Hätte mich auch gewundert, in einem Testvideo vom Elektro-Peugeot wurde so ein Spruch richtung Corsa-E losgelassen, ist halt nicht immer leicht beurteilen zu können, was Unsinn ist und was nicht, wenn man nicht vom Fach ist.



Kuhprah schrieb:


> Ich würde da auch nen Carsharing-System nehmen.
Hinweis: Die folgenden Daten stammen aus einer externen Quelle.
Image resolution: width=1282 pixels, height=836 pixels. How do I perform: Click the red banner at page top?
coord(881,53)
Sicherlich wäre das momentan die günstigere Option für mich, aber was ist wenn ich mitten in der Nacht plötzlich fahren muß und das ganz schnell?
Oder wenn ich wie eigentlich geplant aus der Stadt raus ziehe und dann in ländlicher Gegend wohne, wo die Autodichte nicht so hoch ist, daß an der nächsten Ecke ein E-Auto zum Carsharing wartet?


----------



## Kuhprah (1. Dezember 2020)

Ich glaub bei Smart kostet ein neuer 30kWh Akku um die 4.000 oder 5000€. Ausser du willst ihn einfach so kaufen, dann nehmen sie 17.000  
War mal glaub nen Artikel in der "Fachpresse"... hat sich dann raus gestellt dass beim Defekt im Austausch die Sache durchaus zahlbar ist.


----------



## Tim1974 (1. Dezember 2020)

Kuhprah schrieb:


> hat sich dann raus gestellt dass beim Defekt im Austausch die Sache durchaus zahlbar ist.



Ich hoffe es!
Wobei ich 5k € immer noch als heftig empfinde für den Akku, aber gut, ist wohl subjektiv.
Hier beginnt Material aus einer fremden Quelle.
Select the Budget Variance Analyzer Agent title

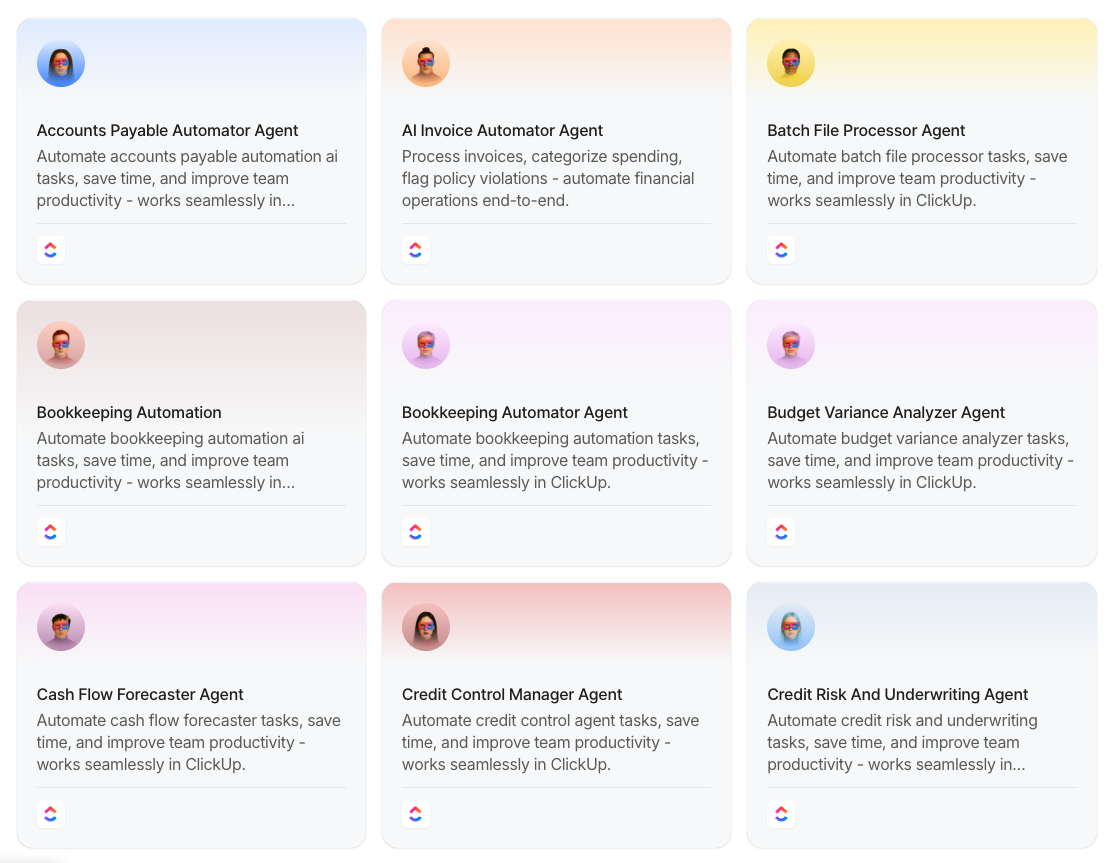(x=886, y=413)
Vielleicht kommen ja in den nächsten Jahren günstigere und länger haltbare Akkus, wo man 10 Jahr oder mehr Garantie drauf bekommt.

Gibt es eigentlich Verschleiß an den Elektromotoren selbst, oder halten die ewig (deutlich länger als gute Verbrenner, die gut behandelt wurden)?

Ich hab mal Fotos vom Motorraum von E-Autos gesehen, irgenwie sieht das für mich fast so aus, als wäre da ein 3-Zylinder-Reihenmotor verbaut, dabei war ich so naiv und dachte jedes angetriebene Rad hätte direkt an der Radnabe einen eigenen E-Motor.

Außerdem sieht es so aus, als gäbe es trotzdem noch eine konventionelle Autobatterie (Blei-Akku), stimmt das oder sieht das nur so aus?
Falls ja, wozu braucht man einen Blei-Akku, wenn der Vortrieb aus über 300 kg schweren Lithiumzellen kommt?


----------



## Zappaesk (2. Dezember 2020)

Tim1974 schrieb:


> Ich hoffe es!
> Wobei ich 5k € immer noch als heftig empfinde für den Akku, aber gut, ist wohl subjektiv.



Was kostet denn ein Austauschmotor beim Verbrenner? Es gibt bei jedweder Antriebsart Schäden, die zum wirtschaftlichen Totalschaden führen können. Ich glaube es ist für alle hier beteiligten unklar warum du dich so an dem Akku aufhängst. Getreu dem Motto, ich kenne es nicht, kann es nicht einschätzen, also muss es kritisch sein...



Tim1974 schrieb:


> Vielleicht kommen ja in den nächsten Jahren günstigere und länger haltbare Akkus, wo man 10 Jahr oder mehr Garantie drauf bekommt.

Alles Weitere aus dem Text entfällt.